Рассмотрим, о каких философиях, по мнению Вартенберга, идет речь в фильме "Вечное сияние бесцветного разума". За исключением ярых утилитаристов и деонтологов, единственным фактом, который, по-видимому, сделал дискуссию между этими двумя нормативными этическими теориями (или высшими нормативными принципами) неразрешимой, является то, что ни одна из этих теорий сама по себе не может удовлетворить обычную интуицию относительно того, что является правильным во всех случаях морали. Представьте себе, что Милль и Бентам вместе с Кантом идут на утренний сеанс в кино. Милль и Бентам выбирают фильм "Вечное сияние бесцветного разума". Кант направляется в кинотеатр № 2, чтобы посмотреть повторный показ "Дневника Анны Франк". После окончания фильма они встречаются в фойе. Кант говорит: "Ну, насчет лжи я не совсем верно выразился. Те, кто защищал Анну и ее семью, правильно сделали, что солгали, когда их спросили об их местонахождении. Я должен переписать свои "Grundlegung zur Metaphysik der Sitten" и "Kritik der praktischen Vernunft". Милль и Бентам отвечают: "Нет, нет, на самом деле мы думаем, что вы в чем-то правы. Именно утилитаризм нуждается в серьезной модификации". По мнению Вартенберга, трудно представить, чтобы кто-либо - не говоря уже о Канте, Милле или Бентаме - изменил свое мнение в результате интеллектуальной регистрации киношного контрпримера. Контрпримеры будут уточняться в контексте предшествующих интеллектуальных обязательств. Однако некоторые фильмы для некоторых людей в определенное время способны вызвать такую внимательность и эмоциональную проницательность, которая может подорвать прежние обязательства и предположения, даже если они считались интеллектуально и рационально обоснованными. Фильмы могут навязывать нам контрпримеры таким образом, что мы можем лучше понять и оценить их силу и ценность как контрпримеров, что не означает отрицания того, что они могут быть отвергнуты или что иногда они должны быть отвергнуты.

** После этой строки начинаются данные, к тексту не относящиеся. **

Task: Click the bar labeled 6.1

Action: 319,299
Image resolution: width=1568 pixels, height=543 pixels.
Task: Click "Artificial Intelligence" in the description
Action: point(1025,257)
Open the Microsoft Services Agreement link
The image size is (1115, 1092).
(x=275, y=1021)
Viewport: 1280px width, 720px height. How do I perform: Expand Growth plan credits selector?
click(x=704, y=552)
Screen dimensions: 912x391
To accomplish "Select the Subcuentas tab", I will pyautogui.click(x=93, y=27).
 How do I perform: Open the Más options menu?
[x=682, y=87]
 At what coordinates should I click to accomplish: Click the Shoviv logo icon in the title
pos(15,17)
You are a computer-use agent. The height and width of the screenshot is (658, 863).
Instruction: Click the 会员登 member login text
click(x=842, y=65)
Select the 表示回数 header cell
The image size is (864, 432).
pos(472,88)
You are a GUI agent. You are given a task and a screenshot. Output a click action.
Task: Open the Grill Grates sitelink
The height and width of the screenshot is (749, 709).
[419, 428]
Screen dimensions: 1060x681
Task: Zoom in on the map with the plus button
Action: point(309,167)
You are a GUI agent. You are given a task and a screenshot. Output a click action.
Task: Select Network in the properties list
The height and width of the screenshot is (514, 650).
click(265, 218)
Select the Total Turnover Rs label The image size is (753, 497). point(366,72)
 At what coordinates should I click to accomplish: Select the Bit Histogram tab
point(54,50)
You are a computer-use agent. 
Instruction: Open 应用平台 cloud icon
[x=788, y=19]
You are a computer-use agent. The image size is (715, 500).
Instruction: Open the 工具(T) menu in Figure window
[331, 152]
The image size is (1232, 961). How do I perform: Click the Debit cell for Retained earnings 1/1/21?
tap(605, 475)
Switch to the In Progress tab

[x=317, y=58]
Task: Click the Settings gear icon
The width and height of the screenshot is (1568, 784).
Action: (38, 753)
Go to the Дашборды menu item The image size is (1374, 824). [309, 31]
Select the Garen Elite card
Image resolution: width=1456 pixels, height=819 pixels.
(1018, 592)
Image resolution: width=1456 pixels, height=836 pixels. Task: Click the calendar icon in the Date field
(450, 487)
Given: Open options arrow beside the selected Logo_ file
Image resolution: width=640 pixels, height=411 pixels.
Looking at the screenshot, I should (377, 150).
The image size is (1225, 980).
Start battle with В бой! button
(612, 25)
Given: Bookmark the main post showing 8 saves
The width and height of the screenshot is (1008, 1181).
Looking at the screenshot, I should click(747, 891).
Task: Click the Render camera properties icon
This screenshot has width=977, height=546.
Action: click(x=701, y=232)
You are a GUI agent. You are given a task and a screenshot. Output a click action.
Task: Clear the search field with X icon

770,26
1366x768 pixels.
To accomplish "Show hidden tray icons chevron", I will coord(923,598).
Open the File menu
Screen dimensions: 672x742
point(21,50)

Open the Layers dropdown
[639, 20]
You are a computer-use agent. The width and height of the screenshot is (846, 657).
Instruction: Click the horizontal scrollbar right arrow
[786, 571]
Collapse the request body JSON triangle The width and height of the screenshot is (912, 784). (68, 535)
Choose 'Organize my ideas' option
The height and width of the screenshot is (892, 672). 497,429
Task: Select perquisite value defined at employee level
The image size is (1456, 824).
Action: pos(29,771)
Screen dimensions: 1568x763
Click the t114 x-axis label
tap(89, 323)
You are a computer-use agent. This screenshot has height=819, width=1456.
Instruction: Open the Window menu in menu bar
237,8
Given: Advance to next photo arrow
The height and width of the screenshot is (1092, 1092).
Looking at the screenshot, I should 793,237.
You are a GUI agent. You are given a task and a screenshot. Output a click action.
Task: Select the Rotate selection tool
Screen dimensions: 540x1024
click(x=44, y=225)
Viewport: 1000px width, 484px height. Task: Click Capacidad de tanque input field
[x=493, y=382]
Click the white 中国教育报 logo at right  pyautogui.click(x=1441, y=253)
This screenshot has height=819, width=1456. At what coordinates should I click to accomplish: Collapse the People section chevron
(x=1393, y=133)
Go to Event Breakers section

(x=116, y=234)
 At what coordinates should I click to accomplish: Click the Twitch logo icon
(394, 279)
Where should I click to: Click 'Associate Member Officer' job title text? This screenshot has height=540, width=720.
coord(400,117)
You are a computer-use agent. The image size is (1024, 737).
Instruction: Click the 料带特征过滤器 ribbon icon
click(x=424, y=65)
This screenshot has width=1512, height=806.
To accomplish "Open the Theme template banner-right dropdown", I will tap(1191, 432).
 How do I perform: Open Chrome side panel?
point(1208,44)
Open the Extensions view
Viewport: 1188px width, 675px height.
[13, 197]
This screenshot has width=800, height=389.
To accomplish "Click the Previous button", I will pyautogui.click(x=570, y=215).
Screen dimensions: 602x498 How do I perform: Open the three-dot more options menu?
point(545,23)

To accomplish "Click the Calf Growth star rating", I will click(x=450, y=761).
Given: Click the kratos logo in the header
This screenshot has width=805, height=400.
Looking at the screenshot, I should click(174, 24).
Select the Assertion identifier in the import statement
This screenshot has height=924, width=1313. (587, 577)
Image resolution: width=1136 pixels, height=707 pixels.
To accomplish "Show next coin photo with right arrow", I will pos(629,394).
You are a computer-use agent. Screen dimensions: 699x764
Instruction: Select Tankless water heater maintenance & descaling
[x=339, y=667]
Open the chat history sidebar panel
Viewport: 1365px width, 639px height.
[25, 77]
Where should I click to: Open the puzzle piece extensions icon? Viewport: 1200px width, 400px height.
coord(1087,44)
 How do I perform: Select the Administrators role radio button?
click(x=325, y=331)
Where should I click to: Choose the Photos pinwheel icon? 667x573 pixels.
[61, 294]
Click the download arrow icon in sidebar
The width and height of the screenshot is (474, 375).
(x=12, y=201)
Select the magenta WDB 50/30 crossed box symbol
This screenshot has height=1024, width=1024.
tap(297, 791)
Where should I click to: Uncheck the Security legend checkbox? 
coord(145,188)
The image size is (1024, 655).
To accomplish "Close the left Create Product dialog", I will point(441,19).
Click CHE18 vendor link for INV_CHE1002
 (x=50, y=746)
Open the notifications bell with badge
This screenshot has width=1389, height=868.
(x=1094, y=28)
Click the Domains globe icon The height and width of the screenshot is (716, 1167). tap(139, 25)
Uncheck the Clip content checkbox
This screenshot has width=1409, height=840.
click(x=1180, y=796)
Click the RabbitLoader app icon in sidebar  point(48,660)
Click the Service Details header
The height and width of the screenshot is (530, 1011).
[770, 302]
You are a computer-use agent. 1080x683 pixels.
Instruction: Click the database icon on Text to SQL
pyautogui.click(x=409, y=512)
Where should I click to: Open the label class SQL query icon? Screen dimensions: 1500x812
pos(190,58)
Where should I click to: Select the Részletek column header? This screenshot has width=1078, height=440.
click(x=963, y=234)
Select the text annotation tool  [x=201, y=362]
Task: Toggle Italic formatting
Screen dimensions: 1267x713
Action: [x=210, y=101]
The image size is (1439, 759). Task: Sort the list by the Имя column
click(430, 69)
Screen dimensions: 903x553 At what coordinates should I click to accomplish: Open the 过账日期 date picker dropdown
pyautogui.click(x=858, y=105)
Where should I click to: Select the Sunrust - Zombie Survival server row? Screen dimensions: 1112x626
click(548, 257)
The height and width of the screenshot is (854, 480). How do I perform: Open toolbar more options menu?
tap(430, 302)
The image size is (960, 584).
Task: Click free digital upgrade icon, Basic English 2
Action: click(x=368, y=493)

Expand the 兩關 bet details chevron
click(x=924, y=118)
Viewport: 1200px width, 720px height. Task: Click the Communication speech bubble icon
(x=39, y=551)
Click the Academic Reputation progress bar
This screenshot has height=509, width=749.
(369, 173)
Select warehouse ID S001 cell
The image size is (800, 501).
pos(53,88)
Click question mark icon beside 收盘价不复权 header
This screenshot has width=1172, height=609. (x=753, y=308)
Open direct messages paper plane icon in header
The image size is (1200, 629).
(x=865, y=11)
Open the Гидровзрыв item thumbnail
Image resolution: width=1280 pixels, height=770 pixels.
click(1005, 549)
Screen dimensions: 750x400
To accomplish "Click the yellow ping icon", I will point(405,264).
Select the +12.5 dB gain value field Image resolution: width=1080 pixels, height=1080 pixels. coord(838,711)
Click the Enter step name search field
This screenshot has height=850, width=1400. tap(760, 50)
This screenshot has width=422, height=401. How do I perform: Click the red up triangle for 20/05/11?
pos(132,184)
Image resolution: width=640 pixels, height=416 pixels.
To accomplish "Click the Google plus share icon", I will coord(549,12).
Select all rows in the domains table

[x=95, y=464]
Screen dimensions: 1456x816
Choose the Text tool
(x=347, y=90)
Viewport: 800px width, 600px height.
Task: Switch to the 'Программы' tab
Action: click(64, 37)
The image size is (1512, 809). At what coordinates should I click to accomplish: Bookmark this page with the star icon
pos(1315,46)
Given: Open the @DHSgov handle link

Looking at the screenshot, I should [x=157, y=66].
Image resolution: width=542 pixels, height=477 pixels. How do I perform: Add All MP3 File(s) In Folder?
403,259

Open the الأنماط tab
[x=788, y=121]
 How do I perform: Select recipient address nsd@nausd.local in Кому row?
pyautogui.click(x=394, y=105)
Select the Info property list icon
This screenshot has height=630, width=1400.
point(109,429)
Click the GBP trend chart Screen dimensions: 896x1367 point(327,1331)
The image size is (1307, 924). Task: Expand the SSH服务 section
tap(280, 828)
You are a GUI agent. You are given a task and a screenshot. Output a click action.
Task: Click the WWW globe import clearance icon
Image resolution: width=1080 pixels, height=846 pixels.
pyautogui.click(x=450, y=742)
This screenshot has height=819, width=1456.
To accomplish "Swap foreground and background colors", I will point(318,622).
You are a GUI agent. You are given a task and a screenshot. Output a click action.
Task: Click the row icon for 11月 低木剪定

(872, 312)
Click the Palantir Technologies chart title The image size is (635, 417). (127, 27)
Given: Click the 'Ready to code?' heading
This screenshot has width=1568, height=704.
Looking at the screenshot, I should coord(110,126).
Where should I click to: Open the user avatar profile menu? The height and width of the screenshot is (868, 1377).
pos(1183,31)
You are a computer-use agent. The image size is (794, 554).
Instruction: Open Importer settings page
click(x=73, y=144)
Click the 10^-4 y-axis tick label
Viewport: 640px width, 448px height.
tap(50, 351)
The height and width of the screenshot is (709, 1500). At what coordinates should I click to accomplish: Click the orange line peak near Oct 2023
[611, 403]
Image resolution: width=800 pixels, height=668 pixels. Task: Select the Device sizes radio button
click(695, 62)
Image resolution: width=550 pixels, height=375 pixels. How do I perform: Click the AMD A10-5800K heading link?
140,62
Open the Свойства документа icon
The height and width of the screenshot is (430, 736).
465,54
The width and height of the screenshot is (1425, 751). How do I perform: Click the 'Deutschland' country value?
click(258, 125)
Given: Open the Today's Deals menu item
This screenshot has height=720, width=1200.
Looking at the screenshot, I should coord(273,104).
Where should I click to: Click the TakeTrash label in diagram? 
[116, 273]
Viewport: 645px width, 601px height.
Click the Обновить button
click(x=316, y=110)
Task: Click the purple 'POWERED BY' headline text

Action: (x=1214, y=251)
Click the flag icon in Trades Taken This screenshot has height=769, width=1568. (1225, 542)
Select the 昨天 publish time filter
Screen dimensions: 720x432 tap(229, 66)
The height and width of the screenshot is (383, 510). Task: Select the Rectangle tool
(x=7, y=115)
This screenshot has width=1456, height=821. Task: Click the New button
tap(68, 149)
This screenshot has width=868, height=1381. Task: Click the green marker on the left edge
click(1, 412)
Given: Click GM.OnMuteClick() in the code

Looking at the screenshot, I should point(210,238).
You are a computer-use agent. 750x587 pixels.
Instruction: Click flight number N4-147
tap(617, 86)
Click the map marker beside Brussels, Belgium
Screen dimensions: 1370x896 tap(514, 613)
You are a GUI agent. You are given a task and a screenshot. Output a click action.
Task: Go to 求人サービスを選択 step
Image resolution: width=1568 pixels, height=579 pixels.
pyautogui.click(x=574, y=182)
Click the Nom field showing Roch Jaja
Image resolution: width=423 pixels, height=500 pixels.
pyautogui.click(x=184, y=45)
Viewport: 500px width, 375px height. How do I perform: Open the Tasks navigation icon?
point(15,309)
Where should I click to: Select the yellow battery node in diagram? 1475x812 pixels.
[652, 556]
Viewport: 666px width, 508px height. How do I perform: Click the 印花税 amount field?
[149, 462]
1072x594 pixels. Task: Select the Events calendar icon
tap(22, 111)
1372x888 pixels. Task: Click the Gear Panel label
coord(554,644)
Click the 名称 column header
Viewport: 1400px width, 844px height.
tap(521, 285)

Предположение Вартенберга о примате философии над кино может быть основано на ошибочном представлении о генезисе философских проблем. Он утверждает (2007: 91), что "хотя философские тексты являются истоками многих идей, теорий и положений, они обретают собственную жизнь в культуре". Однако не всегда и даже не очень часто источником идей являются философские тексты, а культура. Именно в философских текстах, а не в культуре, "многие идеи, теории и положения" обретают свою жизнь. За пределами узкой сферы профессиональной философии философия не является собственным источником. Философский поиск порождается устойчивым и целенаправленным чувством удивления, вовлеченности и недоумения по поводу прожитой жизни - как своей собственной, так и всех остальных.